What retailers actually want from their delivery partners

Supply chain leaders talk about what really drives parcel partnerships what wins is reliability service that fits the order AI built on data you can trust.

At Deliver Europe in early June, GN TEQ hosted a roundtable that brought together supply chain leaders from across travel retail, FMCG, home furnishings, apparel and sporting goods. The brief was simple: put the slides away and say what's really going on. What came out of the hour wasn't a wish list for faster vans or cheaper rates. It was something more useful, and more honest.

Here's what the people running these operations told us.

Speed and price stopped being the argument

Every person around the table agreed on one thing early. Speed and cost are now the price of entry, not the reason anyone wins or keeps the work. What separates a good partner from a forgettable one is whether they stay on the journey when things get hard.

One travel retail operator, a fourth-generation family business, put it plainly. "If you squeeze everyone on cost and spend all your time bashing them, then comes the next Covid, or whatever happens next, you won't be the first they pick up the phone for."

That last line carries more weight than it first appears. When capacity tightens, during peak, or a port backs up, or a network buckles, carriers don't share the pain evenly. They protect the customers they value. If you've spent three years driving a partner to the floor on price, you're at the back of that queue. The cost shows up as scrambling for backup carriers at spot rates, splitting volume across networks you don't know, and in the worst case missing the peak window you built the whole quarter around. The saving you booked in March is gone by November.
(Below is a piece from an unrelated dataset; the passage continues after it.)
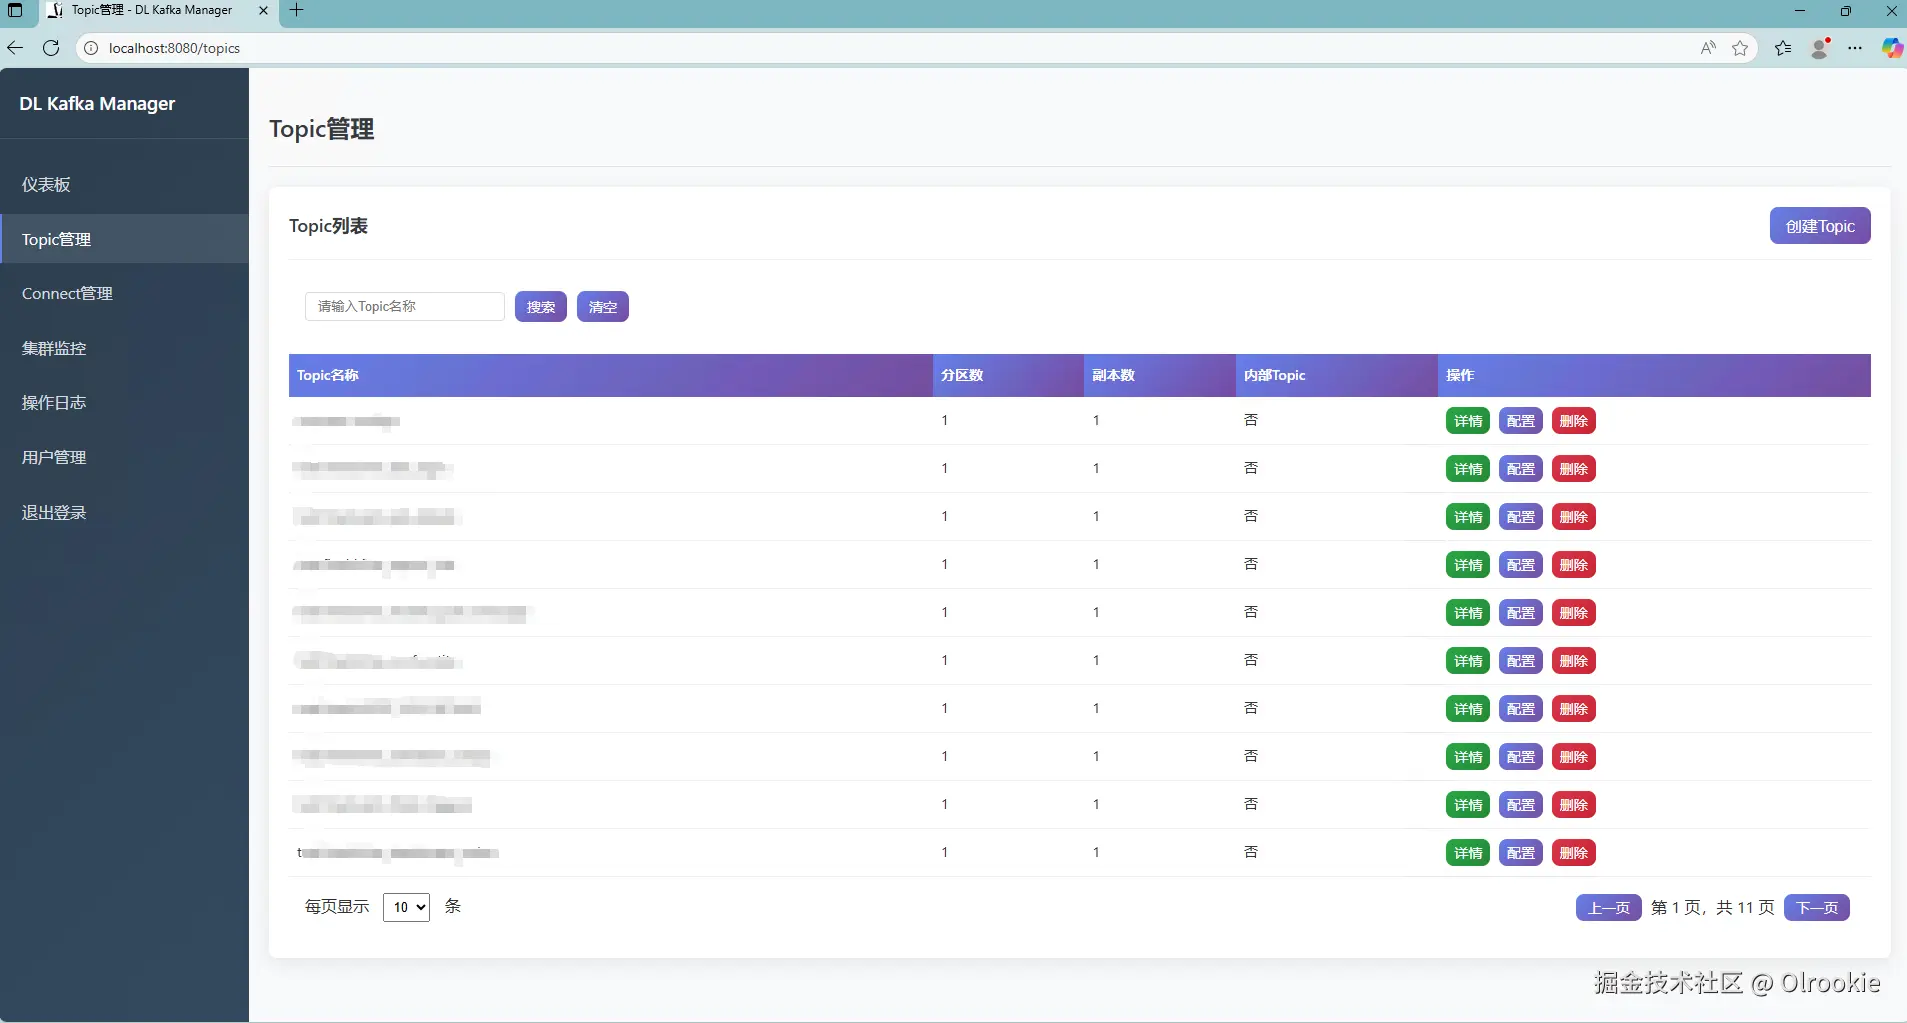Screen dimensions: 1907x1023
Task: Open the browser settings ellipsis menu
Action: point(1856,48)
A procurement consultant on the supplier side made the same point from the other direction: the hardest part of finding a partner now is building the relationship, because there's less trust between companies than there used to be. Buyer and supplier, opposite sides of the table, landed in the same place.

The shift is from fast to reliable

Customers, especially younger ones, are moving away from raw speed and towards something they can plan around. An FMCG supply chain leader described it well. People would rather be told an accurate window they can rely on than be promised speed that may not turn up. "If he says he comes tomorrow, then he comes. Two days is also fine, but I want to rely on it."

The same leader shared a line that should make any brand pause: "We hear a lot of 'we love your products, but we don't like doing business with you,' because of the service." The product can be excellent and the relationship can still fail at the door.

The door is where the money leaks

That last mile matters more than most boardrooms count. The room shared stories of impolite drivers and damaged goods, including one delivery that ended with a fridge door torn clean off.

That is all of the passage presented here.